*INFORMATION:*
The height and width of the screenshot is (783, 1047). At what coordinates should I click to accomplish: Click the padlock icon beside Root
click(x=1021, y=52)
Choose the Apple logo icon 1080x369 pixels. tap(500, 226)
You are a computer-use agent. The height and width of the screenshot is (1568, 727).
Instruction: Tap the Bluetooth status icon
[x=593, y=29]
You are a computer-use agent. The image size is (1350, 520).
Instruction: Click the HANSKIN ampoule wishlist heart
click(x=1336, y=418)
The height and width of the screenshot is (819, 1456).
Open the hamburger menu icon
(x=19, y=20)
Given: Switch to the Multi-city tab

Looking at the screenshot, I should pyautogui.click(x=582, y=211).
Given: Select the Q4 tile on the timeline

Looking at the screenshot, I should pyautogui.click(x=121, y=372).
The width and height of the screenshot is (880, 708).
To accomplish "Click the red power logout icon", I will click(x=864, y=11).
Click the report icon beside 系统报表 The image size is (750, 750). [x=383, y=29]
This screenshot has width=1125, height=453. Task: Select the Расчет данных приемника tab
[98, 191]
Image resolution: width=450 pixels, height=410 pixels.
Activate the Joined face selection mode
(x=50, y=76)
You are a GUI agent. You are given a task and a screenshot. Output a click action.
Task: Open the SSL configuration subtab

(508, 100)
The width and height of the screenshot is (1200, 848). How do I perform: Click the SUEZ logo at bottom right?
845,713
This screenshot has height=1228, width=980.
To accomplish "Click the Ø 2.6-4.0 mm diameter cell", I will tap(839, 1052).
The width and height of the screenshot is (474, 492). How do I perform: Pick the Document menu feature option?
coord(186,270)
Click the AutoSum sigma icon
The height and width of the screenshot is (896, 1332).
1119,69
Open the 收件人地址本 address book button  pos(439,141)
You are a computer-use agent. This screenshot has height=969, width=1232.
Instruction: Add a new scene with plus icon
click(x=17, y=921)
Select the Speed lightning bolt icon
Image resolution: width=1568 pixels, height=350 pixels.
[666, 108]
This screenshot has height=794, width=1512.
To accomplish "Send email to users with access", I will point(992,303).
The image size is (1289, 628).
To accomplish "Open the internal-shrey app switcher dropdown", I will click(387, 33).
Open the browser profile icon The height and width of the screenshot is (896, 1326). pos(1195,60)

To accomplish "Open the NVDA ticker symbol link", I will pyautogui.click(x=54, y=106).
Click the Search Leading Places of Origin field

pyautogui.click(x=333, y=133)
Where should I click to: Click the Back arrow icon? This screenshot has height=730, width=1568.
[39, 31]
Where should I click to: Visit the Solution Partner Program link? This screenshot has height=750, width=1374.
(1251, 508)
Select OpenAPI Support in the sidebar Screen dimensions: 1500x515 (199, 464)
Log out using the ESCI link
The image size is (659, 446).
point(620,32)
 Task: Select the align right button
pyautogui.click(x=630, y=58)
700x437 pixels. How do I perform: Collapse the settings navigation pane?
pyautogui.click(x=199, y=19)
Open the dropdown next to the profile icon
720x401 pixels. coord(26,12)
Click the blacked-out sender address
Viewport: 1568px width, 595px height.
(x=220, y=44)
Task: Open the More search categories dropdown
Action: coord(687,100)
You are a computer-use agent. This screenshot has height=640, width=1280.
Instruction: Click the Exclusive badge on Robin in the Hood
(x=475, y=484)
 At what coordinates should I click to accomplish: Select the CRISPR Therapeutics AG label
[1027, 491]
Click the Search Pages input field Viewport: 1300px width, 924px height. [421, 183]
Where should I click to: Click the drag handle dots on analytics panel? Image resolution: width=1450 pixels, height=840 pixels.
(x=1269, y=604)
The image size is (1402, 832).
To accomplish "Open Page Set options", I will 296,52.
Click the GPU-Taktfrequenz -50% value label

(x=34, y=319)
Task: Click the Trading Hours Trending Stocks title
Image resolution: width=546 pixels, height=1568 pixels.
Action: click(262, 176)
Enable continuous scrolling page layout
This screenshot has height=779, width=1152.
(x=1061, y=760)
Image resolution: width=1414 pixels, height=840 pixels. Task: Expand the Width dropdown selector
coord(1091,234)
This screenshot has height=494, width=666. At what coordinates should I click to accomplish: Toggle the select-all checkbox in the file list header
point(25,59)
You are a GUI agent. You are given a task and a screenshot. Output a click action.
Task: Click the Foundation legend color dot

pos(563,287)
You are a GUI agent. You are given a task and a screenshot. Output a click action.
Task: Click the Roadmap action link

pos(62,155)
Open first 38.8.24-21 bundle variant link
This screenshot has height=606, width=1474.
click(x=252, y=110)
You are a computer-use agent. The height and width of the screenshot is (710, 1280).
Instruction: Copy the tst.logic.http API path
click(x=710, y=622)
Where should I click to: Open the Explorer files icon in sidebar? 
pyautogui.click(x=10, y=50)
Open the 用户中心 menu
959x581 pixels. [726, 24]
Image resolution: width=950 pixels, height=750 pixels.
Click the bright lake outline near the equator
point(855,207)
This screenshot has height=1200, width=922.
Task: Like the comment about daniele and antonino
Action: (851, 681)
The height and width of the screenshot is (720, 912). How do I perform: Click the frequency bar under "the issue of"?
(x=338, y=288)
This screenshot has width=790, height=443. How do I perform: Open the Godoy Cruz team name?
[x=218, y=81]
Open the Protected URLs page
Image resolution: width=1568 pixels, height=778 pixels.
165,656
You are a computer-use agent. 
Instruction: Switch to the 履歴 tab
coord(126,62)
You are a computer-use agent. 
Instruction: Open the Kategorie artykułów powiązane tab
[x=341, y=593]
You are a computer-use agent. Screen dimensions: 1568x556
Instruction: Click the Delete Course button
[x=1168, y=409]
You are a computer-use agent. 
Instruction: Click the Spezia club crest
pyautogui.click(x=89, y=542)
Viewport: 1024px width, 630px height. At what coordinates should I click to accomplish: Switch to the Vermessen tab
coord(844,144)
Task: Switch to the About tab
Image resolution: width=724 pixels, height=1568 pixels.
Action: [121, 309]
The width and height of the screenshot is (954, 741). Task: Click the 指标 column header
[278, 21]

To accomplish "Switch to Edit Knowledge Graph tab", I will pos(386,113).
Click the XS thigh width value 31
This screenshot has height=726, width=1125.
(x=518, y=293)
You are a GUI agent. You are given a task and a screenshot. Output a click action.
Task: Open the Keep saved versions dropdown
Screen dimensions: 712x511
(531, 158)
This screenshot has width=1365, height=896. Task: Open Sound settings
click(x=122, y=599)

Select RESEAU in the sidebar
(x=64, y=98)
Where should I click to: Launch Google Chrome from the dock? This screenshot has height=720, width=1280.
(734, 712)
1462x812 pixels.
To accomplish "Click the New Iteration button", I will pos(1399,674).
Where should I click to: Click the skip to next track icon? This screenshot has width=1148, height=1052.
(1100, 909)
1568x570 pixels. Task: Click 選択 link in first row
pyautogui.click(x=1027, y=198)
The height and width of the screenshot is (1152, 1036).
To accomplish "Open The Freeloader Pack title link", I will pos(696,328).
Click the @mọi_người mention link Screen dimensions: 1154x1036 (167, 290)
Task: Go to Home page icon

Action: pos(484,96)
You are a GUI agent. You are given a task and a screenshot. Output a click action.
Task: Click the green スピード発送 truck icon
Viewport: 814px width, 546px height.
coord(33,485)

*TASK BRIEF:* Please report every line in the entries above that holds the string "title".

*TASK SOLUTION:*
Task: Click the Trading Hours Trending Stocks title
To accomplish "Open The Freeloader Pack title link", I will pos(696,328).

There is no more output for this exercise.